> _Exercise goal_: Please copy each line below that contains the string "Toggle".

> _Records supplied_:
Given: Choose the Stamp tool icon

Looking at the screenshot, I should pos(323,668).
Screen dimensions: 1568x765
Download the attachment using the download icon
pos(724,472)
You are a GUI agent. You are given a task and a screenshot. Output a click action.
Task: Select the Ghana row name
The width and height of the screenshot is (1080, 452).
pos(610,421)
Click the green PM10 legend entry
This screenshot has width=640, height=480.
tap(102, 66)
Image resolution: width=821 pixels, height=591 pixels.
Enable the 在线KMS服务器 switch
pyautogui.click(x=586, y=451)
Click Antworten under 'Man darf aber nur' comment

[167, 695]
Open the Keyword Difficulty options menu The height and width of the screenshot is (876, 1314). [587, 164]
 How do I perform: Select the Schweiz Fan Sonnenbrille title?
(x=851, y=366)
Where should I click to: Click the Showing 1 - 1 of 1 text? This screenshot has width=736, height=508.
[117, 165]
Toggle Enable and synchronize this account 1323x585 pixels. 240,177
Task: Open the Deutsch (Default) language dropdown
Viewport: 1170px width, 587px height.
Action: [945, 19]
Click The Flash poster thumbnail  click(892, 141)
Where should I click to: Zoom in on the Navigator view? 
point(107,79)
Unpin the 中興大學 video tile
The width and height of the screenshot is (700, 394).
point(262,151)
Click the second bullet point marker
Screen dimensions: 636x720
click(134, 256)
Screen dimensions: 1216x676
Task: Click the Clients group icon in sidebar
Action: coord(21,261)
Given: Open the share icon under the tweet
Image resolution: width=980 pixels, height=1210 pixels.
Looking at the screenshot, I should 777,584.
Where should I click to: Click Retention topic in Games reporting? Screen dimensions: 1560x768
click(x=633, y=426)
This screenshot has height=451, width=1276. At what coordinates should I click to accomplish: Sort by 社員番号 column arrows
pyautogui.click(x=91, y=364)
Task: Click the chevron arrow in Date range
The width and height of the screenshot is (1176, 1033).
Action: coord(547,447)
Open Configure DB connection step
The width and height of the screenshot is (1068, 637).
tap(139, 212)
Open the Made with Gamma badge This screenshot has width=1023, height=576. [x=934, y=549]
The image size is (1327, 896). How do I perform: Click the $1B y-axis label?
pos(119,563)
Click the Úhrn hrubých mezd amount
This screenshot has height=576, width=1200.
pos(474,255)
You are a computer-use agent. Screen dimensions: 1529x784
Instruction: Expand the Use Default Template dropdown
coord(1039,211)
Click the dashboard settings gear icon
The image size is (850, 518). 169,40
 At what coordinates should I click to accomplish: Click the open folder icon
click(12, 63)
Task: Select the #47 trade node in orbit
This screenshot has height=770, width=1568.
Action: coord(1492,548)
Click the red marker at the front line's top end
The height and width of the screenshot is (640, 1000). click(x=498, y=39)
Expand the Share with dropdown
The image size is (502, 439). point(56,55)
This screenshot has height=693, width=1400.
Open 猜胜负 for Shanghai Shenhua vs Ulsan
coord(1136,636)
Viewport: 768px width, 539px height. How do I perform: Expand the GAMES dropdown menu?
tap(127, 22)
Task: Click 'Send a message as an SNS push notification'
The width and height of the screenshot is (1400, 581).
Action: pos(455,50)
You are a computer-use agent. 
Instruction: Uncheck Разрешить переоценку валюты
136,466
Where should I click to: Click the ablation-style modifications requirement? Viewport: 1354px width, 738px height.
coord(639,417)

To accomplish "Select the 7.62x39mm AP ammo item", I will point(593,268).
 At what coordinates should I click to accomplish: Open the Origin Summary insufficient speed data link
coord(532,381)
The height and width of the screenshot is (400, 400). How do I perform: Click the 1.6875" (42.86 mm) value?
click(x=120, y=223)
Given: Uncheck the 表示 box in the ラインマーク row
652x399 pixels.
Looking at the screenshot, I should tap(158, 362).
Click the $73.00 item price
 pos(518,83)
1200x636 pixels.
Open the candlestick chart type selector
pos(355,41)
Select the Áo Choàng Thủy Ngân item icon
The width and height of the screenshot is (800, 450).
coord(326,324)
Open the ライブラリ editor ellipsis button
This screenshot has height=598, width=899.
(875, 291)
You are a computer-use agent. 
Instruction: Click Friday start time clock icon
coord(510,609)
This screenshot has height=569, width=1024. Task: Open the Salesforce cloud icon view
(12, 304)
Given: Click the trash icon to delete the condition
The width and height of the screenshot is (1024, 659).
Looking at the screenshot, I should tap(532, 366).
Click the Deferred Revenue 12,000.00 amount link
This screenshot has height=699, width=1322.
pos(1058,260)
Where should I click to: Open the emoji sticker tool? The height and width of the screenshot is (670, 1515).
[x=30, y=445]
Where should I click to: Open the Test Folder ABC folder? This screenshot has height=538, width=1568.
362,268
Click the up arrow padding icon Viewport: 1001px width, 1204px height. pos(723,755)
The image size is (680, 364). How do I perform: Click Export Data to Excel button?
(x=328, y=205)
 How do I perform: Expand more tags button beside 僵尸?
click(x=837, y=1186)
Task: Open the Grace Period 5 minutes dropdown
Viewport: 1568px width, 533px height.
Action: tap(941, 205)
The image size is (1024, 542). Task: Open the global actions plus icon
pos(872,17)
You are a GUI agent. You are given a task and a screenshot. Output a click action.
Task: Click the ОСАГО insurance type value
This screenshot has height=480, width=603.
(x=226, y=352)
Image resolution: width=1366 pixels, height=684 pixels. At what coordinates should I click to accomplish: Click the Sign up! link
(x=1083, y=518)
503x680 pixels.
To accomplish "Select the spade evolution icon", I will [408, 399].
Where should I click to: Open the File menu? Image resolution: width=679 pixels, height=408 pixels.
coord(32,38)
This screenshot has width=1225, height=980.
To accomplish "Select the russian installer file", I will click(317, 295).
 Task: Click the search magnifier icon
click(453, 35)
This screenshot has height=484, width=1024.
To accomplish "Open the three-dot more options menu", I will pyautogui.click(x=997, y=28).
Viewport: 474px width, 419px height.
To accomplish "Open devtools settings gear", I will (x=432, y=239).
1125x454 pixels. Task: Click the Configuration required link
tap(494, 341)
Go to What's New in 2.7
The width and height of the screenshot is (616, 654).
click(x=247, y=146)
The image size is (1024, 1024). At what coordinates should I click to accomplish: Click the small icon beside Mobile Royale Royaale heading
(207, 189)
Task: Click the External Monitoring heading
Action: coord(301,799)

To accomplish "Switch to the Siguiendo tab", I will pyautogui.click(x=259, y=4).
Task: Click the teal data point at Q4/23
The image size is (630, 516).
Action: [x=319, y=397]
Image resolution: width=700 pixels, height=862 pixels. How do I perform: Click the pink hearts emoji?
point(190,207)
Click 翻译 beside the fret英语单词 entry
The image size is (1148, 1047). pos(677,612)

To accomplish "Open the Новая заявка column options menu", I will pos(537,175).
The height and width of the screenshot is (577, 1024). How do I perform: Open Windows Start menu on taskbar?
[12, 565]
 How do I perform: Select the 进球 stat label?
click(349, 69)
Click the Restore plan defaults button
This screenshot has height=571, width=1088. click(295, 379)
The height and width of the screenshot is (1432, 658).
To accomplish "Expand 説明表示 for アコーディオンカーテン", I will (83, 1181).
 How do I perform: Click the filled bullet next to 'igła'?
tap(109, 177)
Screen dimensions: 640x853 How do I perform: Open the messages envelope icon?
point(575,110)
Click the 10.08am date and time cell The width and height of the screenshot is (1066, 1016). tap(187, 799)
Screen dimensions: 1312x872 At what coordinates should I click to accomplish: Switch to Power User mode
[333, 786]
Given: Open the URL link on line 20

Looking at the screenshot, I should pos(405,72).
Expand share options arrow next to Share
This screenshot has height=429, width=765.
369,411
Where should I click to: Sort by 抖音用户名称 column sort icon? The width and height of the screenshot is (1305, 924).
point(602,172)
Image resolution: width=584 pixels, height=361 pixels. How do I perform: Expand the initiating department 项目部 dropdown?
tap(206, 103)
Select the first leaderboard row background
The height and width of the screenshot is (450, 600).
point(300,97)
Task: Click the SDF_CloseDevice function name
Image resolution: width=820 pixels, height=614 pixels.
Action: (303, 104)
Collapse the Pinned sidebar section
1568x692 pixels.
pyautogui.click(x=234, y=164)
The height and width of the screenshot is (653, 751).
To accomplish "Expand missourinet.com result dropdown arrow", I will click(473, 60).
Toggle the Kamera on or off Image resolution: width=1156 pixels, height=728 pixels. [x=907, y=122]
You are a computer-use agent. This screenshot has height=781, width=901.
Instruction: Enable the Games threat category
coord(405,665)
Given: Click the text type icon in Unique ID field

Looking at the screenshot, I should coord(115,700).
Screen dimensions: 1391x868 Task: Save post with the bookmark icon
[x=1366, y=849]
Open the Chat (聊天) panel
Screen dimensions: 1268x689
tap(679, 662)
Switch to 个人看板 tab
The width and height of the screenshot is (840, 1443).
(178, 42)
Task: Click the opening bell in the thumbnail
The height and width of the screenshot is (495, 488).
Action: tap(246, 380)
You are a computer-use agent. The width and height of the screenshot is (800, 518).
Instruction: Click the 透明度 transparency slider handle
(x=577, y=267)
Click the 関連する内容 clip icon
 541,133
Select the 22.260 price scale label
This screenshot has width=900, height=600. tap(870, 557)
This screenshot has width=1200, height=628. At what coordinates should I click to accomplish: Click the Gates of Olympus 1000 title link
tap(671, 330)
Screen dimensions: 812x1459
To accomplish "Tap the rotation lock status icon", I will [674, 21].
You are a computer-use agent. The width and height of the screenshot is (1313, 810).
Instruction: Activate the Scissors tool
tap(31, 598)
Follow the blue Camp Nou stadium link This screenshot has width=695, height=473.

> _Exercise answer_:
Toggle Enable and synchronize this account 1323x585 pixels. 240,177
Toggle the Kamera on or off Image resolution: width=1156 pixels, height=728 pixels. [x=907, y=122]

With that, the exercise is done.